Incremental Static Regeneration (ISR) is the middle ground: pages are statically generated but revalidate after a configurable interval. A blog post can revalidate every 60 seconds, meaning the first visitor after 60 seconds triggers a background rebuild while still seeing the cached version. We use SSG for client portfolio sites, SSR for authenticated applications, and ISR for content that updates periodically like pricing pages or event listings. Choosing the wrong strategy means either serving stale data or paying for unnecessary server compute.

App Router and Server Components:

The App Router is Next.js's current routing architecture, and server components are its defining feature. Server components run on the server (or at build time for static export), fetch data, and send rendered HTML to the client. No JavaScript bundle for data fetching. No loading spinners while the client fetches from an API. The HTML arrives fully rendered. Client components handle interactivity: form inputs, click handlers, animations. The mental model is clear: server components for data, client components for interaction.

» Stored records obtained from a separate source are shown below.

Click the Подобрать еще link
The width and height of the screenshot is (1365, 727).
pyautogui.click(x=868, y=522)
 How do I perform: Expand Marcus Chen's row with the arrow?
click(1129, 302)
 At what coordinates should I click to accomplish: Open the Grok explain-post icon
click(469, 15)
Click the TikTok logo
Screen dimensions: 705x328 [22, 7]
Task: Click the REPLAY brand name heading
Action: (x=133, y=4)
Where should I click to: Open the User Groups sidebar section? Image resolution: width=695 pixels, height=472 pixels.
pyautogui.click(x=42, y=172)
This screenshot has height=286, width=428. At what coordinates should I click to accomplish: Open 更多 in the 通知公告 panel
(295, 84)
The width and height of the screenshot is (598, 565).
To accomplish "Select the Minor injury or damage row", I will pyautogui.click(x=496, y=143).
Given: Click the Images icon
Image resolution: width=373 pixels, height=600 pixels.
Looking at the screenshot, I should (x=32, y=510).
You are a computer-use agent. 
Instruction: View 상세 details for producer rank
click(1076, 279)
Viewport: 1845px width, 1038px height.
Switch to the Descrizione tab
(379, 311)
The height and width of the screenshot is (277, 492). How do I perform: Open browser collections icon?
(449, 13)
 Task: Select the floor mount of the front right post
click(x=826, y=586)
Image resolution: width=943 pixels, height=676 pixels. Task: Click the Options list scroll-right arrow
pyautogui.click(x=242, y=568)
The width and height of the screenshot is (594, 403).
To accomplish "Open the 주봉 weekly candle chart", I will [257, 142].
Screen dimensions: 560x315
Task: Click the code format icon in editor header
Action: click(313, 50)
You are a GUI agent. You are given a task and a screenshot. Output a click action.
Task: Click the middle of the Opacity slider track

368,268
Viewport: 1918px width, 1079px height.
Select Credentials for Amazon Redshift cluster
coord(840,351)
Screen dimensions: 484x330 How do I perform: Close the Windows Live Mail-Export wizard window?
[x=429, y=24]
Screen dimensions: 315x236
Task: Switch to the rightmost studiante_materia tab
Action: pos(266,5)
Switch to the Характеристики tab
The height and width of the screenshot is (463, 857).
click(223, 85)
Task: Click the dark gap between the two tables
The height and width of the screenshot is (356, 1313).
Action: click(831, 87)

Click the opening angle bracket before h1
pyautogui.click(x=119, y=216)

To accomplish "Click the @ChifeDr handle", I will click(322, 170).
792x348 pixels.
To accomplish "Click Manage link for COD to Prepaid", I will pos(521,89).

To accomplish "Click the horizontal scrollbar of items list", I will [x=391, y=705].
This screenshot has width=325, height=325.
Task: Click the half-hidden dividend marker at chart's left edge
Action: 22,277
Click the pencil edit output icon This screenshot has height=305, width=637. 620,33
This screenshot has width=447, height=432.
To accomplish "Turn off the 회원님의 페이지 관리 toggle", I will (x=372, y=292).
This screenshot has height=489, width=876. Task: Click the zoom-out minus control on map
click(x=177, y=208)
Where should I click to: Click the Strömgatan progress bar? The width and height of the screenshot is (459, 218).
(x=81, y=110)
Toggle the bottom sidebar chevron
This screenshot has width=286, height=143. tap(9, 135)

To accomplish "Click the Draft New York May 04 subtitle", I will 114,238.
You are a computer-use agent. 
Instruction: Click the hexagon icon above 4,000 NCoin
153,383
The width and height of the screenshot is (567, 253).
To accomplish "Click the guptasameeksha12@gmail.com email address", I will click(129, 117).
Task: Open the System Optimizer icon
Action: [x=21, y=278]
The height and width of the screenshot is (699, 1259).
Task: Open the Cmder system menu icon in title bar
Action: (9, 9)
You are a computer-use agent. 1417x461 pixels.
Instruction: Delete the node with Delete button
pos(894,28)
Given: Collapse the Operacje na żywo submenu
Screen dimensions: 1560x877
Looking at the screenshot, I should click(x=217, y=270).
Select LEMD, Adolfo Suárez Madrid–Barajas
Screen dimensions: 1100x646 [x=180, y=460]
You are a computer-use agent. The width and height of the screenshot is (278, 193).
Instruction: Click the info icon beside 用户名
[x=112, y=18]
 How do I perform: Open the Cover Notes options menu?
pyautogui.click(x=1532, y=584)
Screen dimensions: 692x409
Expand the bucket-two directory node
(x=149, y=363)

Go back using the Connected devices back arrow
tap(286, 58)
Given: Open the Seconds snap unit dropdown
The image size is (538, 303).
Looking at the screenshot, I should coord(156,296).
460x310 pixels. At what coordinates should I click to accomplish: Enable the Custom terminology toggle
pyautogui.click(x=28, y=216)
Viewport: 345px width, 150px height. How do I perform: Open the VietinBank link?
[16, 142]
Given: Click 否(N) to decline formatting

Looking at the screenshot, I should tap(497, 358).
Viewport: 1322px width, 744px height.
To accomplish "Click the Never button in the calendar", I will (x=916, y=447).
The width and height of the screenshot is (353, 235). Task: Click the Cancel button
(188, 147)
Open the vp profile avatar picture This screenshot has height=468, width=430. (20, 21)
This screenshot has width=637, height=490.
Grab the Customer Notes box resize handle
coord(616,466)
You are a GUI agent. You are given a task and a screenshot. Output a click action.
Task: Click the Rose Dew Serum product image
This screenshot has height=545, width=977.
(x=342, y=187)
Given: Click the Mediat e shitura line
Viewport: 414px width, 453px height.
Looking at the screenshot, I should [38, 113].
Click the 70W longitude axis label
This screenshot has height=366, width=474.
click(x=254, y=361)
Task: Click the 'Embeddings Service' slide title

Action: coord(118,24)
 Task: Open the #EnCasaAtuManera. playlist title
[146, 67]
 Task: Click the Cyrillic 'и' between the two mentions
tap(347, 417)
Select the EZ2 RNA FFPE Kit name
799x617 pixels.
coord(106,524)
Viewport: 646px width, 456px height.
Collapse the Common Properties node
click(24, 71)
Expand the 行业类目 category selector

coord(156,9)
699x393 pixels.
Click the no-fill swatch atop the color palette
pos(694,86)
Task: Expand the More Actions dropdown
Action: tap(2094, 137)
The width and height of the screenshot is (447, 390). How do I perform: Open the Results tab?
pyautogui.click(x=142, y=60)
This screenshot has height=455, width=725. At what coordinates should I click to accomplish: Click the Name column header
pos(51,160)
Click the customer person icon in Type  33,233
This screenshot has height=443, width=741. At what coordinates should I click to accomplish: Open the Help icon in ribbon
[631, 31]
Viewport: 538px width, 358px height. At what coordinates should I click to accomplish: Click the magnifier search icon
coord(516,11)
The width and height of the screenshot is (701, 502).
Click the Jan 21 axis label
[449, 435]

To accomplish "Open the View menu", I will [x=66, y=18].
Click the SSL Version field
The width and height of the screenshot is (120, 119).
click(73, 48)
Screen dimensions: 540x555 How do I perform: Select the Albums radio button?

File-based routing in the App Router uses directory structure to define routes. app/blog/page.tsx serves /blog. app/blog/[slug]/page.tsx serves /blog/terraform-dos-and-donts. Layouts wrap nested routes and persist across navigation. Loading and error states are handled with loading.tsx and error.tsx files at each route level. This convention-based routing eliminates the need for a router configuration file and makes the URL structure visible in your file tree. We enforce this pattern across all our Next.js projects because it makes the codebase navigable without documentation.

How We Build Client Sites:

Our standard Next.js stack for client sites: TypeScript for type safety, Tailwind CSS for styling with a custom design system defined in tailwind.config.js, Framer Motion for animations, and our atomic design component library (atoms, molecules, organisms, templates). State management uses React Context for global state and local useState for component state. We avoid Redux unless the application has genuinely complex client-side state that React Context cannot handle cleanly, which is rare for most business applications.

The build and deploy pipeline is straightforward: push to main triggers a GitHub Actions workflow that runs the build, validates the output, and syncs the static files to S3. CloudFront invalidation ensures the new version propagates to edge locations within minutes. Total deployment time from git push to live site: under three minutes. Total hosting cost: typically under $5 per month for S3 and CloudFront. Total server maintenance: zero. This is the architecture we recommend for any business that needs a fast, reliable web presence without ongoing infrastructure management.